EXTRACT TO READ ::
How to make python regex which matches multiple patterns to same index

Question

Is it possible to get all overlapping matches, which starts from the same index, but are from different matching group?

e.g. when I look for pattern "(A)|(AB)" from "ABC" regex should return following matches:

(0,"A") and (0,"AB")

Answer 1

I get this though I can't recall where or from who

def myfindall(regex, seq):
    resultlist = []
    pos = 0
    while True:
        result = regex.search(seq, pos)
        if result is None:
            break
        resultlist.append(seq[result.start():result.end()])
        pos = result.start() + 1
    return resultlist

it returns a list of all (even overlapping) matches, with the limit of no more than one match for each index.

Answer 2

For one possibility see the answer of Evpok. The second interpretation of your question can be that you want to match all patterns at the same time from the same position. You can use a lookahead expression in this case. E.g. the regular expression

(?=(A))(?=(AB))

will give you the desired result (i.e. all places where both patterns match together with the groups).

Update: With the additional clarification this can still be done with a single regex. You just have to make both groups above optional, i.e.

(?=(A))?(?=(AB))?(?:(?:A)|(?:AB))

Nevertheless I wouldn't suggest to do so. You can much more easily look for each pattern separately and later join the results.

string = "AABAABA"
result = [(g.start(), g.group()) for g in re.compile('A').finditer(string)]
result += [(g.start(), g.group()) for g in re.compile('AB').finditer(string)]

REQUIRED TASK 1 ::
In the regex thread, what limit does the myfindall function place on the matches it returns?
REQUIRED TASK 2 ::
Render this sentence from the regex thread in Spanish: "You can much more easily look for each pattern separately and later join the results."
REQUIRED TASK 3 ::
Return the part of the regex thread from "if result is" up to and including "for each index.", copied without any change.
The listing that comes next has no part in this work.

SOURCE EXCERPT ::
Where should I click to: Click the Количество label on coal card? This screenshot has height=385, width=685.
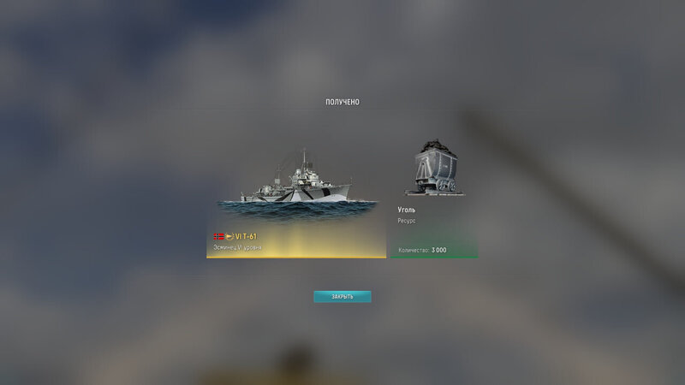tap(414, 250)
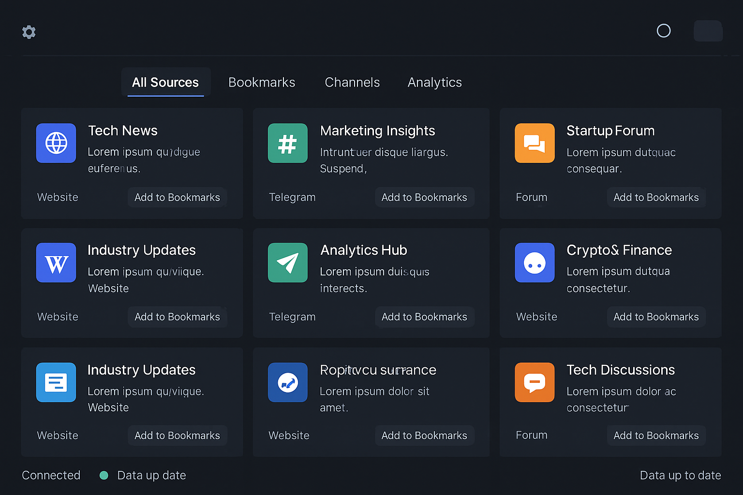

FINAL ANSWER 1 ::
It returns no more than one match for each index.

FINAL ANSWER 2 ::
Puede buscar mucho más fácilmente cada patrón por separado y después unir los resultados.

FINAL ANSWER 3 ::
if result is None:
            break
        resultlist.append(seq[result.start():result.end()])
        pos = result.start() + 1
    return resultlist

it returns a list of all (even overlapping) matches, with the limit of no more than one match for each index.